## Problem
Lines in which "computer" appears should be pulled from the data below.

─── Raw data ───

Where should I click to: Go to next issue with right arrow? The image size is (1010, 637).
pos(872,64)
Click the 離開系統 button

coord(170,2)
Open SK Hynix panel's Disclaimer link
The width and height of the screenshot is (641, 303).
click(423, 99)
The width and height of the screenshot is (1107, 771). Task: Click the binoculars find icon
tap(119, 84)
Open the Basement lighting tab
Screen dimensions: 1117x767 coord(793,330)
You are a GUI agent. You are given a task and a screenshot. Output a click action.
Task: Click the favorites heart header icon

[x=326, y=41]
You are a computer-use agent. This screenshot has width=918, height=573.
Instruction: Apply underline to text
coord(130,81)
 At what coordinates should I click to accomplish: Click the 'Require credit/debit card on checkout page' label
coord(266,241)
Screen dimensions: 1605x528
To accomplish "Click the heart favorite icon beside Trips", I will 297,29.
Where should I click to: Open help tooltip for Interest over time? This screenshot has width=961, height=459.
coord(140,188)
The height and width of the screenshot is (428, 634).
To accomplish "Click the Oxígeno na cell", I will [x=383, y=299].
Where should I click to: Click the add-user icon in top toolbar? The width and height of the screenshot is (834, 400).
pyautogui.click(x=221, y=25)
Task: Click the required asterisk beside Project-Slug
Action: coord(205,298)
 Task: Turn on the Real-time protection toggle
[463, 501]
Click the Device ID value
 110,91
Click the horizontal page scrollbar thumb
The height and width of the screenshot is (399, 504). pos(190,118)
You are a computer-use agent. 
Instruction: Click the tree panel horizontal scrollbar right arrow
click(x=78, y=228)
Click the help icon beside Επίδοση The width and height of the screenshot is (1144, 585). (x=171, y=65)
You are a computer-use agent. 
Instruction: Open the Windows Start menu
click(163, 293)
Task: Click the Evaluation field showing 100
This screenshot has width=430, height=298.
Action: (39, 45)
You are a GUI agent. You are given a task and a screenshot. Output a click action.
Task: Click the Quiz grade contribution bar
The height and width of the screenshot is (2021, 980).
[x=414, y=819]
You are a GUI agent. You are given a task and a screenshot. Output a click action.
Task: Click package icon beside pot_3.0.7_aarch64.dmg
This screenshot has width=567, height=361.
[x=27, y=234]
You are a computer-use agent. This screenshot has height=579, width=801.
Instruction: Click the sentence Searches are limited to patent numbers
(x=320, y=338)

───

## Answer to this problem
You are a computer-use agent. This screenshot has width=918, height=573.
You are a computer-use agent. 
You are a computer-use agent. 
You are a computer-use agent. This screenshot has height=579, width=801.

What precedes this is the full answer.